J'entends des voix est une nouvelle rubrique de l'Atelier du Passage. Elle donne la parole aux écrivains, aux éditeurs, à ceux qui font le livre. Aujourd'hui, l'Atelier du Passage s'entretient avec Claire Delbard, responsable des éditions de l'Atelier des Noyers
J’ai découvert l’Atelier des Noyers au marché de la poésie de Paris, ce mois de juin 2018, sous un très chaud soleil parisien. Repartie avec deux livres dans ma besace : celui de Denise Desautels et Erika Povilonyté, celui de Geneviève Peigné et Petra Bertram-Farille. Deux ouvrages format à l’italienne, poèmes d’une grande force, accompagnés de noirs profonds et denses.
À l’origine de l’Atelier des Noyers, quelle impulsion, quel désir ?
L’Atelier des Noyers fêtera ses dix ans à l’automne, mais au départ la structure était essentiellement dédiée à la médiation du livre et non maison d’édition à proprement parler. La collection Carnets de, petit format à l’italienne a vu le jour en novembre 2016. L’impulsion, ou plutôt la décision de se lancer s’est imposée avec la réception du texte Novembre, d’Olivier Delbard, texte qui porte, entre autre, sur la manière dont la vie refait surface à Paris, après les attentats du Bataclan.

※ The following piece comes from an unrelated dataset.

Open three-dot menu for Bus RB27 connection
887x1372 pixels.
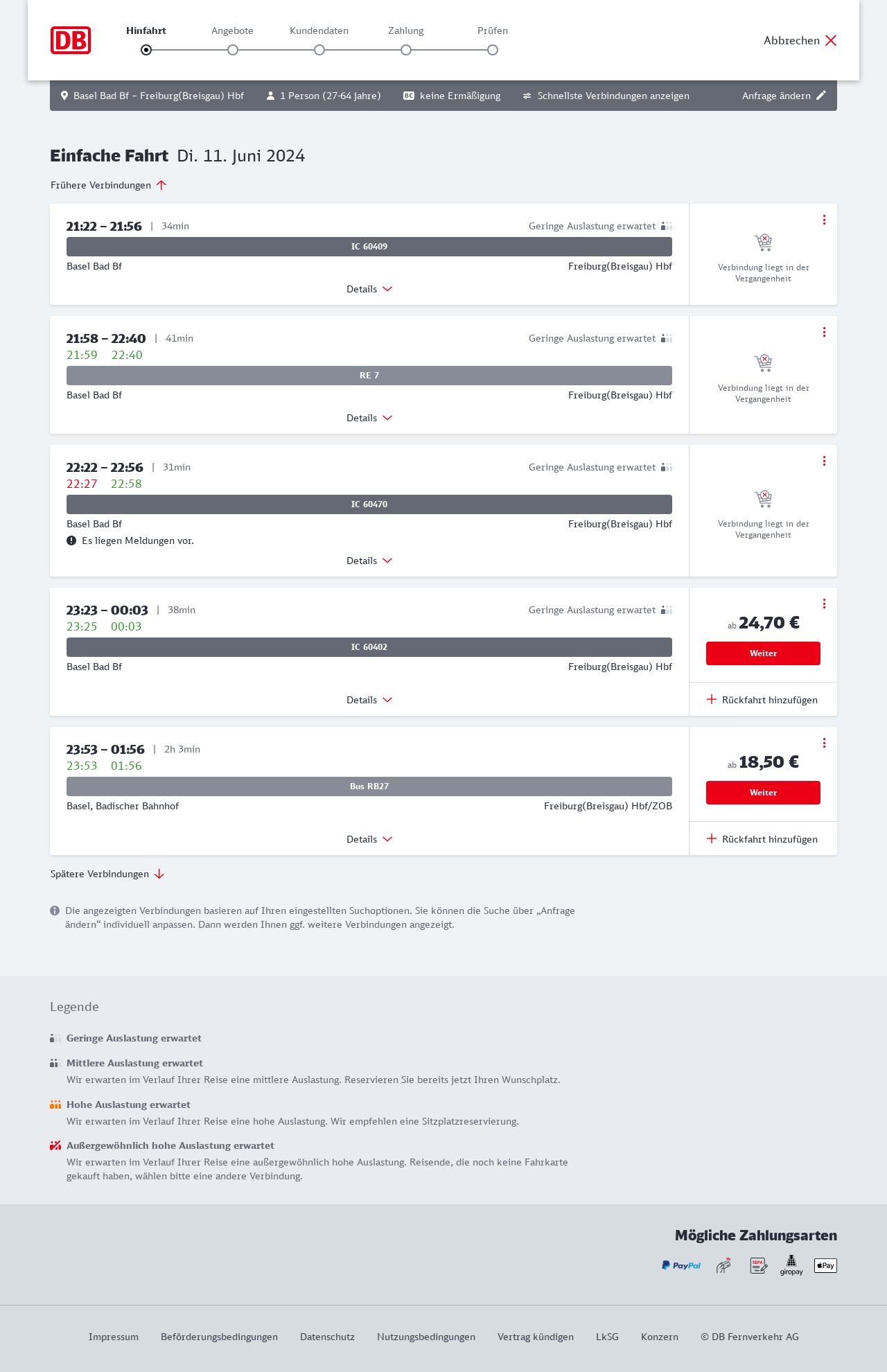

Il a été pour moi le déclencheur d’une envie très forte, comme une forme de mission : comment résister à la Barbarie, et proposer un regard singulier sur le monde, dans les chemins de traverse et non les autoroutes de l’esprit, et comment aussi faire dialoguer et interagir texte et images ? C’est cette problématique qui est au cœur de la création de la collection. Pour le premier titre, j’ai confié à une jeune plasticienne belge, Anouk van Renterghem, l’interprétation libre de cet univers et le dialogue texte/image a très bien fonctionné.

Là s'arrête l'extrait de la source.